Marcelo considera política orçamental "muito rigorosa", mas deixa aviso

O Presidente da República avisou, no entanto, que há um risco associado às contenções do Governo.

Marcelo Rebelo de Sousa mostrou-se satisfeito pelos resultados obtidos pelo Governo, e elogiou a gestão financeira que levou a um excedente orçamental no primeiro trimestre do ano. O INE revelou que o PIB se situou nos 0,4% até março.
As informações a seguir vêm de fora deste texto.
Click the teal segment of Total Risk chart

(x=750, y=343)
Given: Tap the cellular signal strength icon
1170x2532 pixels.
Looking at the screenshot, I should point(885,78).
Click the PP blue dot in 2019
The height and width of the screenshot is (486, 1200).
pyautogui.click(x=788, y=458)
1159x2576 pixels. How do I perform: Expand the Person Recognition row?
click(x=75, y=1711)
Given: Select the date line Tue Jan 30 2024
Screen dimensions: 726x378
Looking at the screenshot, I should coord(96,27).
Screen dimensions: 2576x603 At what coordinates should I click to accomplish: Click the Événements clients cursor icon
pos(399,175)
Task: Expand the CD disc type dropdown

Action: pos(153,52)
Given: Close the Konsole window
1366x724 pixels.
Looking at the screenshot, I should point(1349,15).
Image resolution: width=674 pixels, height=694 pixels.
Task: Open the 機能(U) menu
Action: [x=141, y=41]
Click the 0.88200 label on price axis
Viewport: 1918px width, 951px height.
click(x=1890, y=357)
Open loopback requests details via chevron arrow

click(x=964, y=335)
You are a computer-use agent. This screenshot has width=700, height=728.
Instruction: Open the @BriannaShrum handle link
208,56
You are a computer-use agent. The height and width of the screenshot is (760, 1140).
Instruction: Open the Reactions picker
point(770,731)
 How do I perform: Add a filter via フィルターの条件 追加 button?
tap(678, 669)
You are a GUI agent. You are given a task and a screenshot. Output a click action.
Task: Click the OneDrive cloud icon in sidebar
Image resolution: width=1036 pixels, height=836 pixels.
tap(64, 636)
A despesa aumentou 2,6%, mas a receita aumentou ainda mais (6,2% em relação ao mesmo período de 2018).

O Presidente da República saudou, assim, "uma política muito rigorosa do ponto de vista orçamental, uma grande contenção do ponto de vista orçamental e a preocupação, não apenas de cumprir a meta dos 0%, mas, porventura, até de ir mais longe".

Este resultado "significa, portanto, que, durante meio ano, a execução orçamental foi feita sem necessidade de decreto de execução orçamental, o que revela uma subtileza e uma inteligência de gestão financeira grandes que se traduzem nos números", analisou o chefe de Estado, em declarações registadas em Braga pela RTP. "Nenhum português pode deixar de estar satisfeito com esses números", salientou ainda.

Sobre o esforço que Portugal tem vindo a fazer, Marcelo Rebelo de Sousa frisou o cuidado intenso com a contenção: "O Governo preferiu prevenir a remediar, preferiu prevenir de uma forma muito intensa, com uma contenção muito intensa para poder ter sucesso, aconteça o que acontecer, lá fora, na Europa ou no mundo."

De acordo com o Presidente da República, o Ministério das Finanças "segurou-se para não correr riscos", e, por isso, "há um preço: atirou para um bocadinho mais tarde, porventura, o abrir os cordões à bolsa". "Vamos ver os custos que isso teve, num ou noutro caso, em termos de funcionamento de serviços públicos ou despesas sociais", atirou Marcelo Rebelo de Sousa.